Предохраненная, таким образом, от всех опасностей, возращенная с такою заботою, голова ребенка осенялась с ранних лет венцом добродетелей.

Еще в первом возрасте она уже пользовалась теми минутами, когда за ней не следили, и уходила в церковь, где, в укромном уголке, со сложенными на груди руками и опущенными к земле глазами, находила такое наслаждение в молитве, что забывала время возвращения домой. Когда она приходила поздно к родителям и наставнице, то выслушивала строгие упреки и даже иногда переносила побои, но ни те, ни другие не вызывали из её груди ни одного слова жалобы и не уменьшали её признательности к престарелой кормилице отца. Иногда она незаметно уклонялась от шумных игр с подругами, и ее находили под деревом неподвижною, погруженною в великие думы, забывшею игру для молитвы. Она даже часто вставала ночью, становилась на колени и, скрестив свои детские руки, произносила с удивительными для её лет набожностью и усердием молитвы, которым учила ее мать.

В сердце блаженной Моники в то же время пробуждалось и другое высокое, истинно-христианское чувство, – чувство любви к бедным. Она часто тихонько прятала остатки хлеба, который давали ей, и, скрываясь от всех, ждала на пороге дома нищего, чтобы поделиться с ним своим насущным хлебом.

В особенности в ней возбуждали сострадание странники и больные. Она выжидала прихода странников под гостеприимный кров своего отца, усаживала их на скамейку и, хотя еще очень маленькая, искала, по древнему обычаю, чести умывать им ноги. Она посещала больных. Как тем, так и другим она оказывала услуги, которые могла оказать девочка её лет, обладающая чувствительным сердцем. Она являла также во всех своих поступках кротость и душевное спокойствие. Играя с подругами, она одним словом усмиряла их детские раздоры и несогласия. На её челе, в звуках её голоса, в её поступи было столько безмятежной тишины, что она невольно, без её ведома, действовала даже на старших, и благодатное состояние её светлой ангельской души благотворно веяло на души всех окружавших юную Монику.

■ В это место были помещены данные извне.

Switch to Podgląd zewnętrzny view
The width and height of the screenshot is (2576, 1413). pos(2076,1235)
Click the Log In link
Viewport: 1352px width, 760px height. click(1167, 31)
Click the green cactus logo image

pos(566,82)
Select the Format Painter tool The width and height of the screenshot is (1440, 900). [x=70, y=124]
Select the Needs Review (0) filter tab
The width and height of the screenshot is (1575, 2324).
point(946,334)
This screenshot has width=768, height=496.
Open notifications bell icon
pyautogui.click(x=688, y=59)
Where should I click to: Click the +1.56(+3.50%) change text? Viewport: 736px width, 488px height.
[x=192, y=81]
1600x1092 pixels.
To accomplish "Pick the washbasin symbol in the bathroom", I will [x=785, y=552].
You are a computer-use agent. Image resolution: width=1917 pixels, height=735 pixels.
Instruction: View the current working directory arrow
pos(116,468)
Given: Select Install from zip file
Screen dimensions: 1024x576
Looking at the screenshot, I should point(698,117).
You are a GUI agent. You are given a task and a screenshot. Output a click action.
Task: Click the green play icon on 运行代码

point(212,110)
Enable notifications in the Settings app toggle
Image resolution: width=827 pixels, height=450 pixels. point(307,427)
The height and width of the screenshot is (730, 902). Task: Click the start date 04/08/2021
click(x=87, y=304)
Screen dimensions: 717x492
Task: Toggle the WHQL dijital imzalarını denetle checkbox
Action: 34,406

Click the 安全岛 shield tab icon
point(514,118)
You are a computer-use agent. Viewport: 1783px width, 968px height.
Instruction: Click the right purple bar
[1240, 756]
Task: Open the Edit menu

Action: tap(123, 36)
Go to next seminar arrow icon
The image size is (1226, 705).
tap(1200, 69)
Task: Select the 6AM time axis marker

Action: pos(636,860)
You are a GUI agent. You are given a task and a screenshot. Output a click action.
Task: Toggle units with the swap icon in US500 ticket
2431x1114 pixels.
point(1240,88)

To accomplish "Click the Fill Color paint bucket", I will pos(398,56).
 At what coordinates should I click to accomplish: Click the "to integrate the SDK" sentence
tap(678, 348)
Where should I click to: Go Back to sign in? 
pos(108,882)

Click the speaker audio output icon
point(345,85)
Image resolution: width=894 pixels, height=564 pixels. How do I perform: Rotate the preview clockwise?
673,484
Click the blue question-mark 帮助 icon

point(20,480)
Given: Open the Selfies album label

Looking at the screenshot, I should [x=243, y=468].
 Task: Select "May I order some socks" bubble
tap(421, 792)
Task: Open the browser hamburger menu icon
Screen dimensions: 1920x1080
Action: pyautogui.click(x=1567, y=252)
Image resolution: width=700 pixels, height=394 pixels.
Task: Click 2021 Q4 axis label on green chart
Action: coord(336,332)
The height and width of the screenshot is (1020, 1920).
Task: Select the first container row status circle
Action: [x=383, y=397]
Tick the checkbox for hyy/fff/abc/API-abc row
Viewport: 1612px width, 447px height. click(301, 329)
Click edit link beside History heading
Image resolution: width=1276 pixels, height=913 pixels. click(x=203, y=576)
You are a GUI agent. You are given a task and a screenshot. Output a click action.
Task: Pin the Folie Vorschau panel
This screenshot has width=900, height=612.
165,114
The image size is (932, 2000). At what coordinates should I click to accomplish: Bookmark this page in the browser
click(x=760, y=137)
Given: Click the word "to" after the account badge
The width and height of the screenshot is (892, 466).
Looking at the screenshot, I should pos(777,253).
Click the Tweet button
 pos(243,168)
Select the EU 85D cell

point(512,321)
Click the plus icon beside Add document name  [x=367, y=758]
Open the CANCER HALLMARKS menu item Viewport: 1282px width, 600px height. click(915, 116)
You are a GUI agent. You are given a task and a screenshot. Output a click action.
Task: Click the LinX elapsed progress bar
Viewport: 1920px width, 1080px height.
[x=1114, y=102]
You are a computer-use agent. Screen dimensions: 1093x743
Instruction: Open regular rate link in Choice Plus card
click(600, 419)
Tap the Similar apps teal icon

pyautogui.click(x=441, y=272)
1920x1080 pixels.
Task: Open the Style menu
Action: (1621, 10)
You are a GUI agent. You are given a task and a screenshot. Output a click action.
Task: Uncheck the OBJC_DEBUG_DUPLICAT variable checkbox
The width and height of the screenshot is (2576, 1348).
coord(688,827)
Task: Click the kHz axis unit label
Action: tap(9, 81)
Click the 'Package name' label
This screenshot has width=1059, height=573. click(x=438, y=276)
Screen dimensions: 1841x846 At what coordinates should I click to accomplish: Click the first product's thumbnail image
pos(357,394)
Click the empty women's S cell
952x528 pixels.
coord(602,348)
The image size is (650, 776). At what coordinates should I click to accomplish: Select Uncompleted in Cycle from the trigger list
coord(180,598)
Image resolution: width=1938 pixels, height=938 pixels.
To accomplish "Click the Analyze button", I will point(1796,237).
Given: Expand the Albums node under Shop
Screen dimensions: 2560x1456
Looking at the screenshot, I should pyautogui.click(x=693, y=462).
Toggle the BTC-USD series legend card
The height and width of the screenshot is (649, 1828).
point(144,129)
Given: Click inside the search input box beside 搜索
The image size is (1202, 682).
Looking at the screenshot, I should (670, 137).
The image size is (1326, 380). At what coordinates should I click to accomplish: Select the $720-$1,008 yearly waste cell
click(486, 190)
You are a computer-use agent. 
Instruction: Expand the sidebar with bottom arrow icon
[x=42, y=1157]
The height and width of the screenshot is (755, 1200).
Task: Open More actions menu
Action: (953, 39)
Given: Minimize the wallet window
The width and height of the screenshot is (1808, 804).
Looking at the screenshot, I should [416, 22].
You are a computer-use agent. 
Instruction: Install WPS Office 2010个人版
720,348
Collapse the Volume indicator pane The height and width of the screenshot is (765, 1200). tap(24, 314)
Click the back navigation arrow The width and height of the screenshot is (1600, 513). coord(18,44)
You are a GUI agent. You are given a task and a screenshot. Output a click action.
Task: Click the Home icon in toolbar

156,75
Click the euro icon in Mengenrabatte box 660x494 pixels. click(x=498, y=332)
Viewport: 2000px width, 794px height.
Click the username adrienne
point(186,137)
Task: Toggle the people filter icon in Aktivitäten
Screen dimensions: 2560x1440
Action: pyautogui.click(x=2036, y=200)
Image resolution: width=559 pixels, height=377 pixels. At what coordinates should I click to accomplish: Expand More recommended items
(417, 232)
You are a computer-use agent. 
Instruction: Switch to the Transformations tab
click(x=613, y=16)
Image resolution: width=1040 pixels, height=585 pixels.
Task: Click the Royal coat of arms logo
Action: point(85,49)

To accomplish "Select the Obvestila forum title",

К этим ниспосланным от Бога качествам, предназначавшим ее к чести быть матерью блаженного Августина, присоединялись и другие добродетели, внушенные ей деятельною и строгою заботливостью её няни. «Употребляя то благоразумную строгость для исправления, то заботливую предусмотрительность для наставления, – говорит блаженный Августин, – она приучала ее заранее к строгим правилам жизни. Кроме определенных часов, когда Монике за столом с родителями предлагалась очень умеренная пища, няня не позволяла ей пить ничего, даже воды, хотя бы она чувствовала жажду и, приучая ее таким образом к воздержанию, предохраняла от всех опасностей в будущем; а без воздержания, лишения, твердости характера и жертв нельзя быть ни христианкой, ни женою, ни матерью, ни праведницею

Так протекло детство блаженной Моники, подобно ясной утренней заре, предзнаменующей великолепный день. Она уже переходила из отрочества в юность, когда ей было сделано предложение вступить в брак.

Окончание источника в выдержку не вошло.